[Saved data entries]
========
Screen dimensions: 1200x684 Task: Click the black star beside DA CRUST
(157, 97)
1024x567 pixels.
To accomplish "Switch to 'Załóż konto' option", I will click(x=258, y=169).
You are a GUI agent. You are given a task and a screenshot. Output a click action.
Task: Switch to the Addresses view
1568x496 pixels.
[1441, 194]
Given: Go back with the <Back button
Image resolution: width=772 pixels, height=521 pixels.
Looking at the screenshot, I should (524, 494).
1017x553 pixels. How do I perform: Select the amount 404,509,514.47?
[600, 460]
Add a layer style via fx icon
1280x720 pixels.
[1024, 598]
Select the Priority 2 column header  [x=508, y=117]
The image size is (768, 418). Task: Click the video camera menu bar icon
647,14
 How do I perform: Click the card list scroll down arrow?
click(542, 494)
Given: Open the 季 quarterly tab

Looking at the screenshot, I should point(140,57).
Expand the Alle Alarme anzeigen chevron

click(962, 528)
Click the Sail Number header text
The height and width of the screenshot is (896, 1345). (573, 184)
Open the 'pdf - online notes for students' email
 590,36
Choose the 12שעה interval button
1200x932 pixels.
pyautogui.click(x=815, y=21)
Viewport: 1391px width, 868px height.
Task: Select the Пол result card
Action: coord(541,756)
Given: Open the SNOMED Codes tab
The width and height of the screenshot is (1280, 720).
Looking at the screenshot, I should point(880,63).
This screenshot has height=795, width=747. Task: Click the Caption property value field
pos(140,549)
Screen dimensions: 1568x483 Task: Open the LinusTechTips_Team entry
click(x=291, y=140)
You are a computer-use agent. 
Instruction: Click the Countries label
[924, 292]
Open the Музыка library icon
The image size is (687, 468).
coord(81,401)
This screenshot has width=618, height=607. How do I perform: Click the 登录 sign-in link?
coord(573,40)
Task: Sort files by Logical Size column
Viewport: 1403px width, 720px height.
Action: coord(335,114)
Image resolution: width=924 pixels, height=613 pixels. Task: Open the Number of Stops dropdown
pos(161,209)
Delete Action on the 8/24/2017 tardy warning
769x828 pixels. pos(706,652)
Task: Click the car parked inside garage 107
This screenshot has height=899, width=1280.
========
**Required action**
Reproduce the data in its entirety. Keep every character unchanged.

**Output for this task**
Screen dimensions: 1200x684 Task: Click the black star beside DA CRUST
(157, 97)
1024x567 pixels.
To accomplish "Switch to 'Załóż konto' option", I will click(x=258, y=169).
You are a GUI agent. You are given a task and a screenshot. Output a click action.
Task: Switch to the Addresses view
1568x496 pixels.
[1441, 194]
Given: Go back with the <Back button
Image resolution: width=772 pixels, height=521 pixels.
Looking at the screenshot, I should (524, 494).
1017x553 pixels. How do I perform: Select the amount 404,509,514.47?
[600, 460]
Add a layer style via fx icon
1280x720 pixels.
[1024, 598]
Select the Priority 2 column header  [x=508, y=117]
The image size is (768, 418). Task: Click the video camera menu bar icon
647,14
 How do I perform: Click the card list scroll down arrow?
click(542, 494)
Given: Open the 季 quarterly tab

Looking at the screenshot, I should point(140,57).
Expand the Alle Alarme anzeigen chevron

click(962, 528)
Click the Sail Number header text
The height and width of the screenshot is (896, 1345). (573, 184)
Open the 'pdf - online notes for students' email
 590,36
Choose the 12שעה interval button
1200x932 pixels.
pyautogui.click(x=815, y=21)
Viewport: 1391px width, 868px height.
Task: Select the Пол result card
Action: coord(541,756)
Given: Open the SNOMED Codes tab
The width and height of the screenshot is (1280, 720).
Looking at the screenshot, I should point(880,63).
This screenshot has height=795, width=747. Task: Click the Caption property value field
pos(140,549)
Screen dimensions: 1568x483 Task: Open the LinusTechTips_Team entry
click(x=291, y=140)
You are a computer-use agent. 
Instruction: Click the Countries label
[924, 292]
Open the Музыка library icon
The image size is (687, 468).
coord(81,401)
This screenshot has width=618, height=607. How do I perform: Click the 登录 sign-in link?
coord(573,40)
Task: Sort files by Logical Size column
Viewport: 1403px width, 720px height.
Action: coord(335,114)
Image resolution: width=924 pixels, height=613 pixels. Task: Open the Number of Stops dropdown
pos(161,209)
Delete Action on the 8/24/2017 tardy warning
769x828 pixels. pos(706,652)
Task: Click the car parked inside garage 107
This screenshot has height=899, width=1280.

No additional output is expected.